Ozan Bingöl OVP'yi değerlendirdi: Enflasyon dar gelirliyi pestil gibi ezip geçecek

Ozan Bingöl OVP'yi değerlendirdi: Enflasyon dar gelirliyi pestil gibi ezip geçecek
Vergi Uzmanı Ozan Bingöl, açıklanan Orta Vadeli Program'ı (OVP) kişisel blogunda değerlendirerek "Dar gelirlinin enflasyona ezdirilmediği nakaratları kürsülerde seslendirilirken enflasyon dar gelirliyi pestil gibi ezip geçecektir."...

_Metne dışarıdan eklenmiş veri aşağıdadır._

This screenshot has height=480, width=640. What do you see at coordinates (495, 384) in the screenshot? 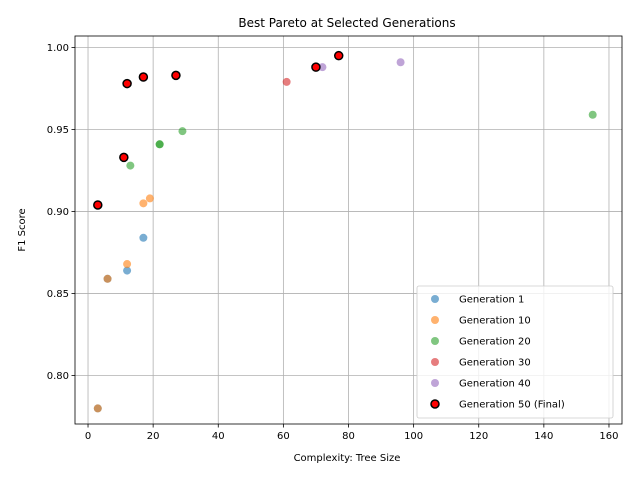
I see `legend-label: Generation 40` at bounding box center [495, 384].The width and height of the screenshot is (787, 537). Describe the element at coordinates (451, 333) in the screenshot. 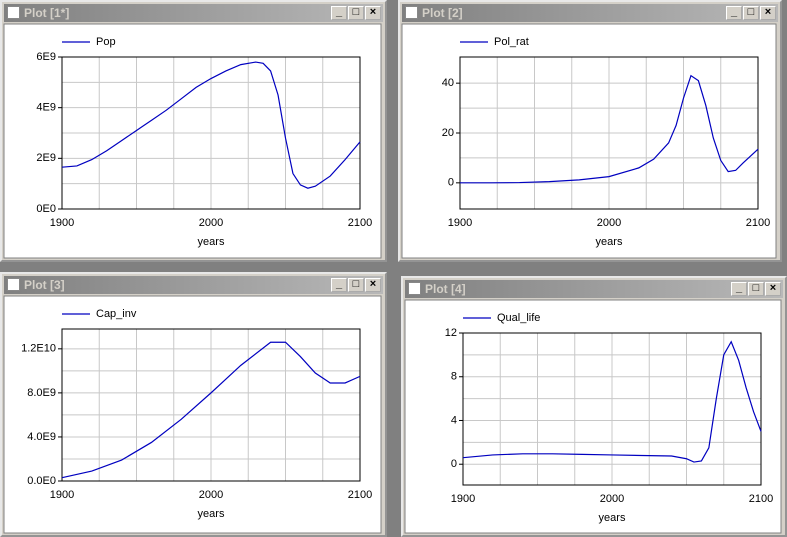

I see `y-tick-label: 12` at that location.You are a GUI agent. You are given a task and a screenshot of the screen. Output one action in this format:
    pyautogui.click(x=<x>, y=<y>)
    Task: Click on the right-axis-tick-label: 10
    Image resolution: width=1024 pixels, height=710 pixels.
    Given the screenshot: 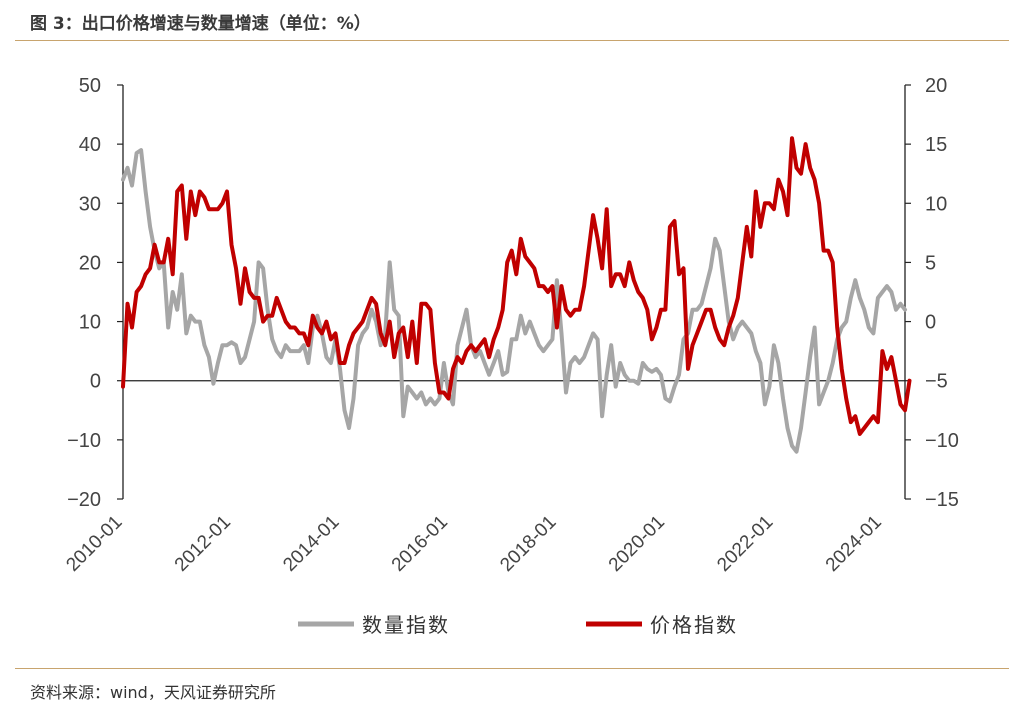 What is the action you would take?
    pyautogui.click(x=936, y=204)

Vergi Uzmanı Ozan Bingöl, açıklanan Orta Vadeli Program'ı (OVP) kişisel blogunda değerlendirerek "Dar gelirlinin enflasyona ezdirilmediği nakaratları kürsülerde seslendirilirken enflasyon dar gelirliyi pestil gibi ezip geçecektir." dedi. Bingöl, OVP'de yer alan tedbirlerin IMF'yi aratmayacağını da ekledi.

"Önümüzdeki yıllar, özellikle de yerel seçimden sonra başlayıp yeni seçimlerden öncesi altı aya kadar olan dönem çok zor geçecek" diyen Bingöl "Hazır olun diyemiyorum. Çünkü, insan böyle bir şeye nasıl hazır olur ben bilmiyorum" dedi.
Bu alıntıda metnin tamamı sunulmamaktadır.